Alors que les députés se sont prononcés pour l’introduction d’un seuil de 20% d’aliments provenant de l’agriculture biologique dans la restauration collective, le projet de loi a été retoqué par les Sénateurs !

Sur les 348 Sénateurs, 188 Sénateurs se sont prononcés pour ne pas avoir de seuil de 20% d’agriculture biologique dans les cantines. La loi d’ancrage territorial de l’alimentation prévoit en 1ère lecture au Sénat une obligation de 40 % de produits issus de l’alimentation durable, locaux, de saison, signes de qualité ce qui reste salutaire mais l’objectif des 20% de bio était minime par rapport à certaines cantines allant jusqu’à 100% d’agriculture biologique…

Nous retrouvons bien évidemment dans la majorité parlementaire ayant voté contre le bio dans les cantines 100% des Sénateurs « Les Républicains », 85% des UDI-UC. Alors que pour le bio dans les cantines nous retrouvons 100% du groupe PS, 100% du groupe communiste et citoyen et 100% du groupe des écologistes. Toutefois comme la majorité parlementaire est constituée des Républicains, il suffit qu’ils entrainent un autre groupe parlementaire comme UDI-UC pour qu’une loi ne passe pas au Sénat…

L’ARGUMENTAIRE DES SÉNATEURS RÉPUBLICAINS

Gérard Larcher, président du Sénat et membre du parti « Les Républicains », se défendaient sur France Inter le 16 mars dernier

20 % de bio en restauration scolaire ? Nous ne produisons pas dans ce pays, dans les territoires, 20 % de bio. Nous, nous sommes dans le principe de réalité. Est-ce que vous voulez qu’on importe pour faire le quota de 20 % de bio ? […] Donc oui au bio, mais attention à la multiplication des normes, et oui aux circuits courts dans les départements.

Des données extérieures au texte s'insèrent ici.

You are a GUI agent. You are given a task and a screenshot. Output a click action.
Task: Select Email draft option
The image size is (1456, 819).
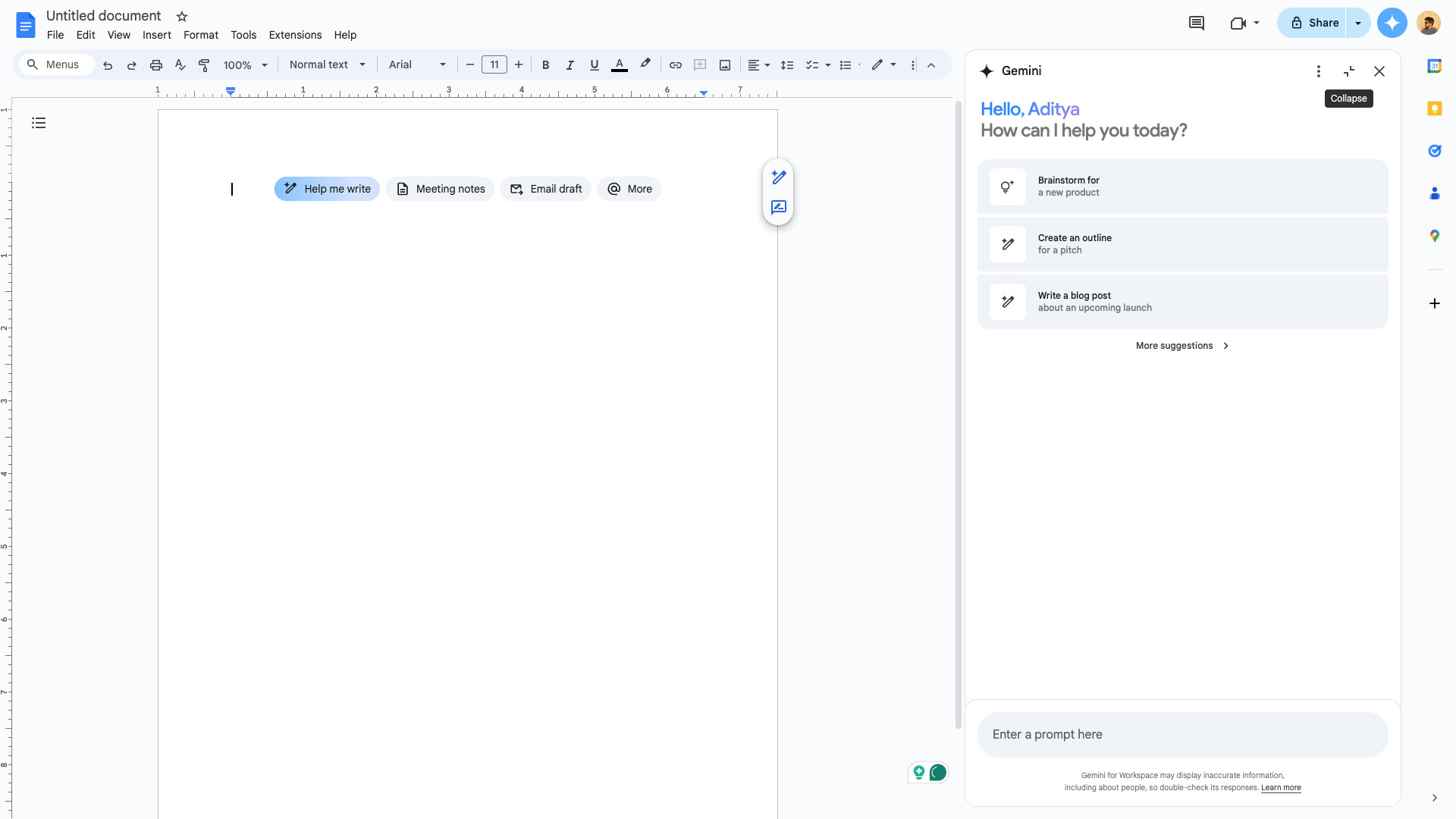coord(545,188)
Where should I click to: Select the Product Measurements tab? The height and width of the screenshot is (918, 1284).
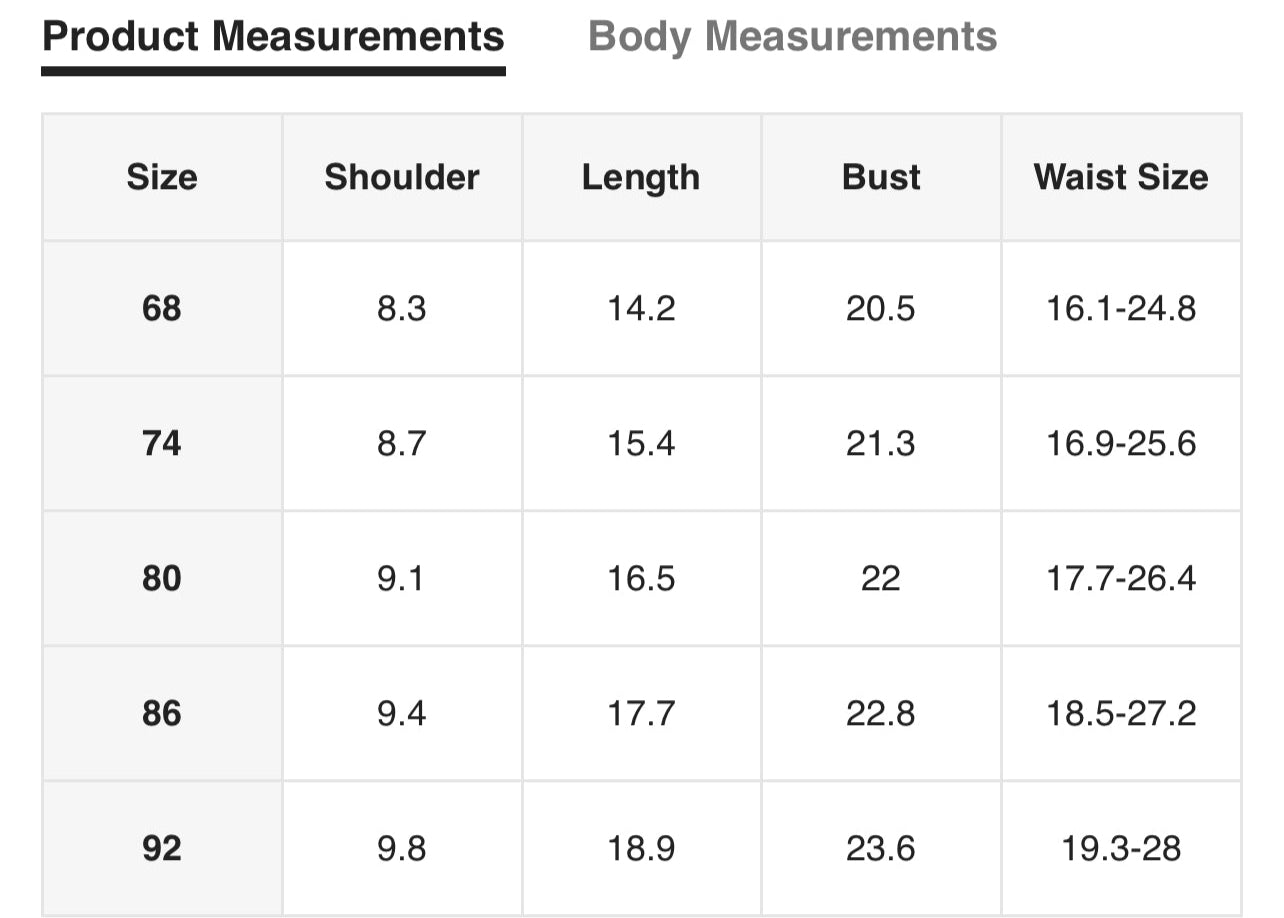[273, 37]
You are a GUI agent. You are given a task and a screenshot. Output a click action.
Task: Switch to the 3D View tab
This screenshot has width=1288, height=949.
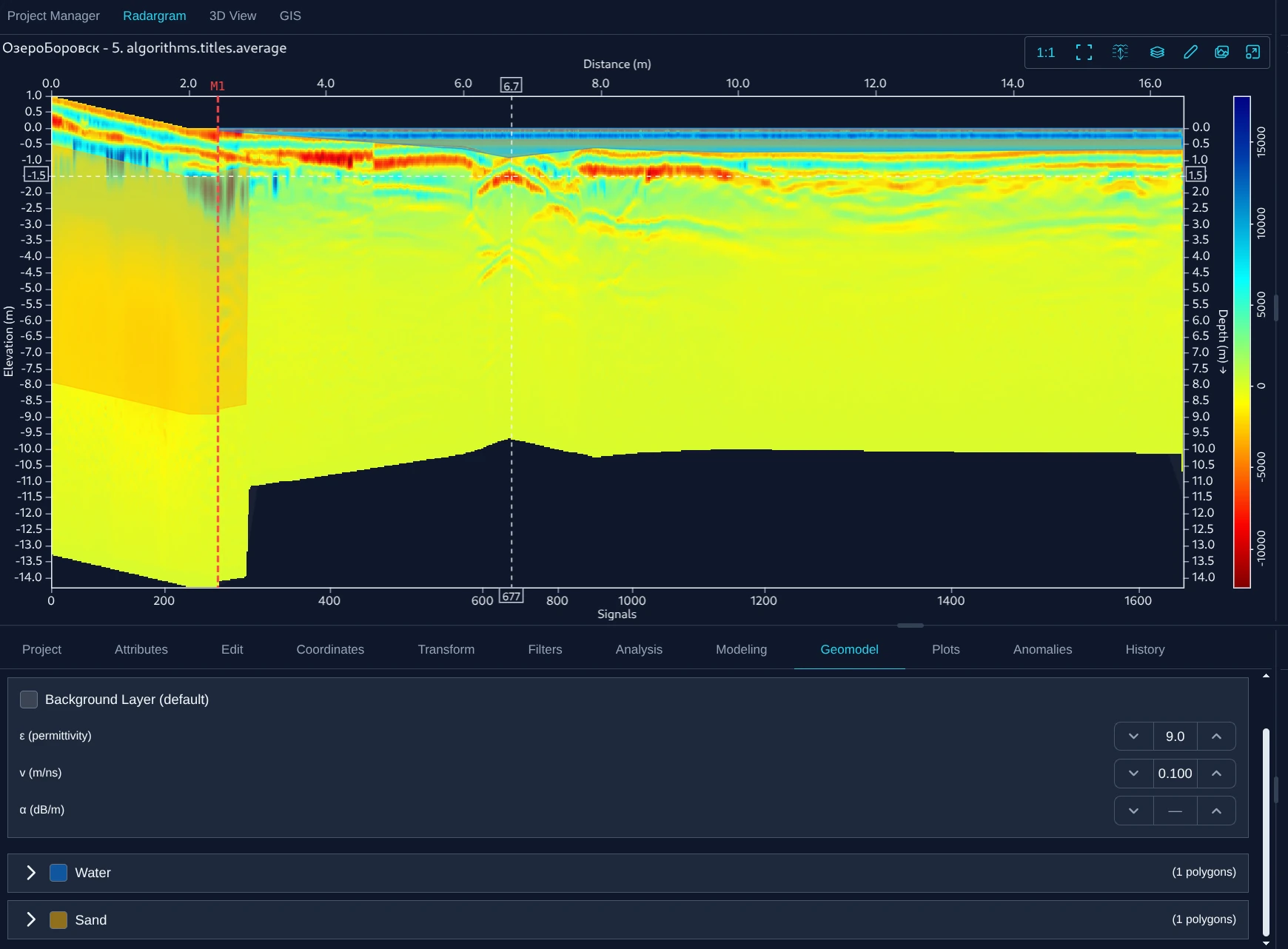point(232,16)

L’association Un Plus Bio qui promue la bio dans la restauration collective et qui représente de nombreuses structures ayant fait le choix du bio dans leur menu répond

C’est une erreur. Intégrer 20  % de bio dans la  restauration collective, c’est introduire tout au plus une composante bio par repas  (entrée, plat,  accompagnement, fromage-laitage et/ou dessert). Exemple pour les seuls légumes : en surfaces,  le besoin serait de 80 000 ha soit 6,15 % de la surface agricole utile (SAU) bio actuelle (1,3 million  d’hectares). Entre 2014 et 2015, on sait que la SAU bio a augmenté de 330 000 ha. En toute logique, il  suffirait donc d’affecter à peine un quart de cette progression à la production de légumes bio pour  parvenir aux 20 % en restauration collective… Pas du tout hors d’atteinte, l’objectif.

Cette carte a été créée grâce au travail de « Agir pour l’Environnement » ayant publié un Trombinoscope des Sénateurs « Anti-Bio » où il est possible d’interpeller vos sénateurs en fonction de leur vote !

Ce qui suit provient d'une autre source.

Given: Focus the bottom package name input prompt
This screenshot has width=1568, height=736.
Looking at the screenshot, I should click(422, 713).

Mais qui sont les Sénateurs "Anti-Bio" ?

EXISTE-T’IL DES CANTINES BIO ?

Bien évidemment que la restauration collective bio existe comme à Barjac dans le Gard où Édouard Chaulet donne du fil à retorde aux autres maires !

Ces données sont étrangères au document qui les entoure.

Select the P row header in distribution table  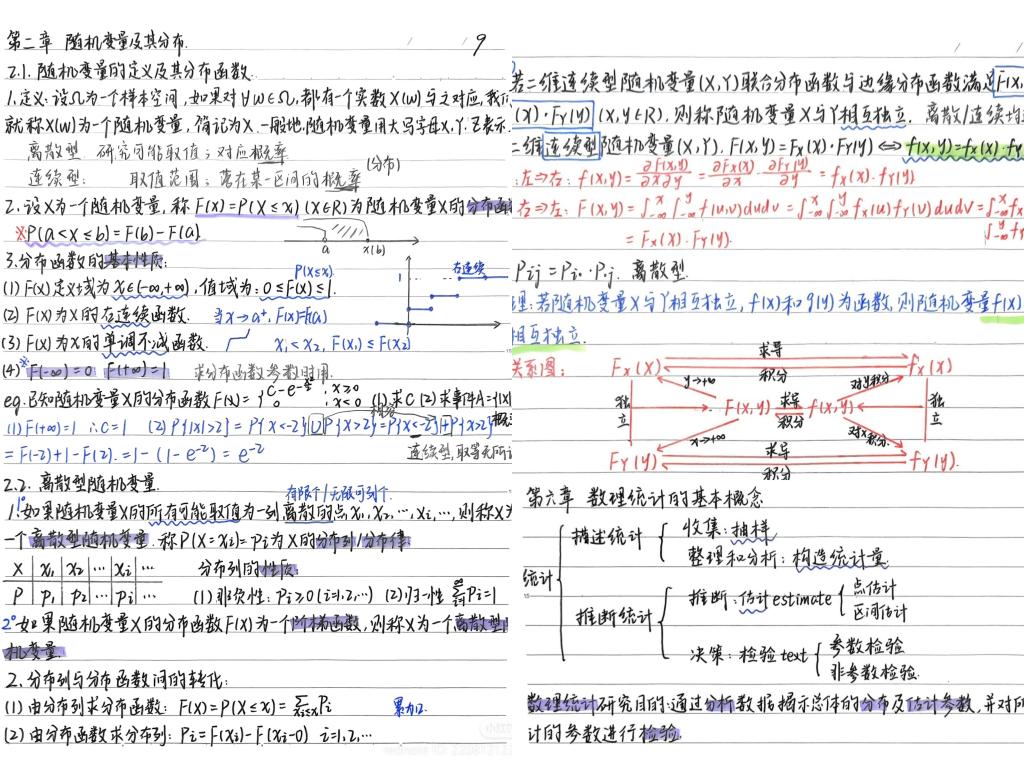(x=17, y=595)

Où bien à Mouans-Sartoux dans les Alpes-Maritimes où la commune a limité au maximum les déchets pour faire des économies et proposer du 100% bio au même prix !

QUE FAIRE À VOTRE ÉCHELLE ?

Interpellez vos Sénateurs car il reste une deuxième lecture de cette loi qui aura lieu dans l’année ! Et montrez leur, sans être injurieux (ça ne sert à rien), que ces questions vous sont essentielles !

Comme le dit si bien Édouard Chaulet, interpellez vos élus et dites-leur que l’alimentation des enfants est des fois plus importantes que l’embellissement du rond-point à l’entrée de la commune (si l’on regarde de près, pour une petite commune, c’est à peu près le même prix). Bien évidemment on touche à l’image que le maire veut donner de sa ville mais peut être que sur le long terme il gagnera la confiance de ses électeurs (évidemment il va falloir lui vendre du rêve s’il est réticent…).